Chat Clients

A chat client provides a user interface via an AI Gateway that allows the user to converse with their assistant. A chat client is integrated with the AI gateway inference and supports deep thinking, search, text conversation, and image sending. Audio features depend on the integration and client configuration.

You can customize the chat client interface with CSS, custom JavaScript, colors, labels, suggestion buttons, frame origins, input modes, and the language used by the chat resources.

How the chat client works

A chat client is a session layer on top of an AI Gateway. The gateway defines the assistant’s behavior; the chat client defines how an end user converses with it, how the session is identified, how long it lasts, what limits are applied, which visual resources appear, and how messages enter and exit through external channels. This separation is important: you can use the same gateway in an internal API, a web widget, Telegram, and WhatsApp, but each channel will have its own rules for identity, attachments, formatting, commands, and message delivery.

Each session maintains a message history, additional context, metadata, conversation token, and an optional external identifier. When you create a session with a tag, AIVAX tries to reuse the active session for that tag instead of creating a new conversation. This allows a user to return to the widget or send another message through the same channel without immediately losing context. When the session has no tag, it functions as an independent conversation controlled by the access token generated at creation.

The tag also serves as the connection point between the chat client, memory, calendar, workers, and integrations. Tools like memory need a stable identifier to know who a preference or persistent information belongs to. Workers receive externalUserId to apply rules per user, per channel, or per external account. WhatsApp and Telegram integrations use the conversation ID, phone number, or user to retrieve the correct session. Therefore, choose a stable, non‑sensitive, unique tag per user or conversation.

Creating a chat session

A chat session is where you create a conversation between your chat client and the user. You can call this endpoint providing additional context for the conversation, such as the user’s name, location, etc.

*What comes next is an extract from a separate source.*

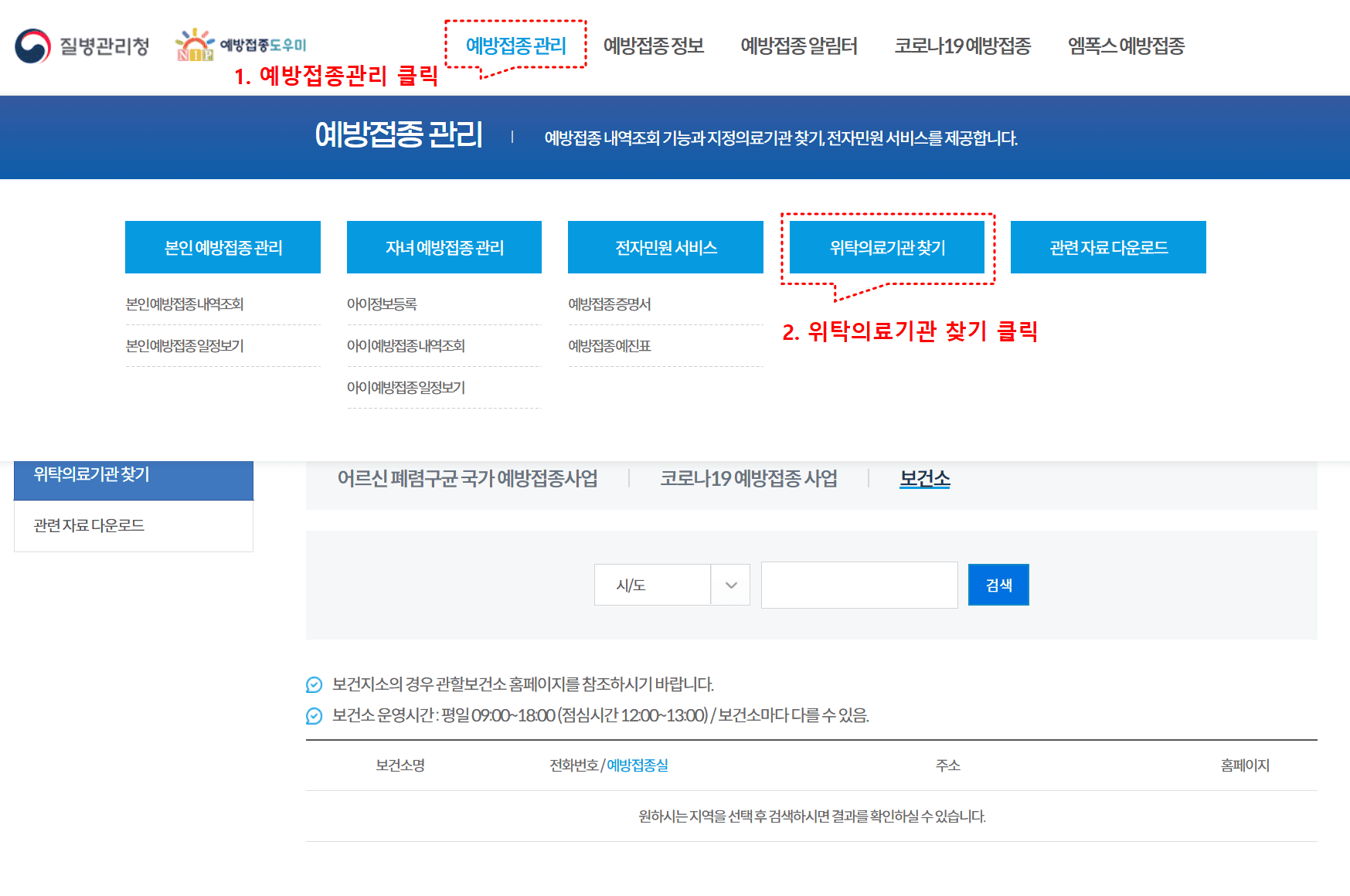Screen dimensions: 1350x896
Task: Expand the 본인 예방접종 관리 section
Action: 223,247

A chat session expires after the period requested at creation time. The API default is 3,600 seconds, the minimum is 10 minutes, and the maximum is 90 days. When you call this endpoint with a tag, you can call the same endpoint multiple times and obtain the chat session that is active for the given tag, or create a new chat if no session is in progress.

When a session is found in the chat client via the provided tag, the session is renewed for the specified period and the context is updated.

A chat session also restores all messages from the same session’s conversation after disconnection. The user can clear the conversation by clicking the clear conversation button in the upper right corner of the chat client. This session uses the limits defined by the chat client, such as maximum messages and tokens in the conversation.

If a session is close to expiring, the next user message renews it for at least 30 additional minutes.

Reference:

When creating a session, use extraContext for information that helps the assistant in that conversation but should not become permanent memory: displayed name, client plan, preferred language, referrer page, product the user is viewing, order number, or current flow state. Do not use this field for secrets, internal tokens, or data the model should not see. The additional context goes into inference and can influence responses, tools, and workers.

You can also provide contextLocation, a URL that AIVAX loads during response generation and appends to the session context. Use it for server-controlled context that may change over time, and make sure the URL is reachable by AIVAX.

The web chat accepts text messages and attachments. Images, files, videos, and audio are materialized before inference; supported image, file, video, and audio types can be forwarded as multimodal content when the selected model and gateway configuration support them. Audio can also be synthesized as a response when the chat client’s audio synthesis setting is active. When a channel cannot embed an attachment, AIVAX turns unsupported content into a textual attachment notice so that the assistant can reply clearly.

Integration sessions

AIVAX provides integrations for chat clients via Telegram and WhatsApp, including Z-Api, Evolution API, and Kapso. Each conversation in an app is an individual session, identified by the conversation ID, chat ID, or the user’s phone number, depending on the provider. Integration sessions default to a three-hour duration unless the integration parameters specify another value.

These sessions obey the original chat client rules. Additionally, chat sessions in these integrations have two special commands:

/reset: clears the current session context.
/usage: when debug is active in the chat client, displays the current chat usage in tokens.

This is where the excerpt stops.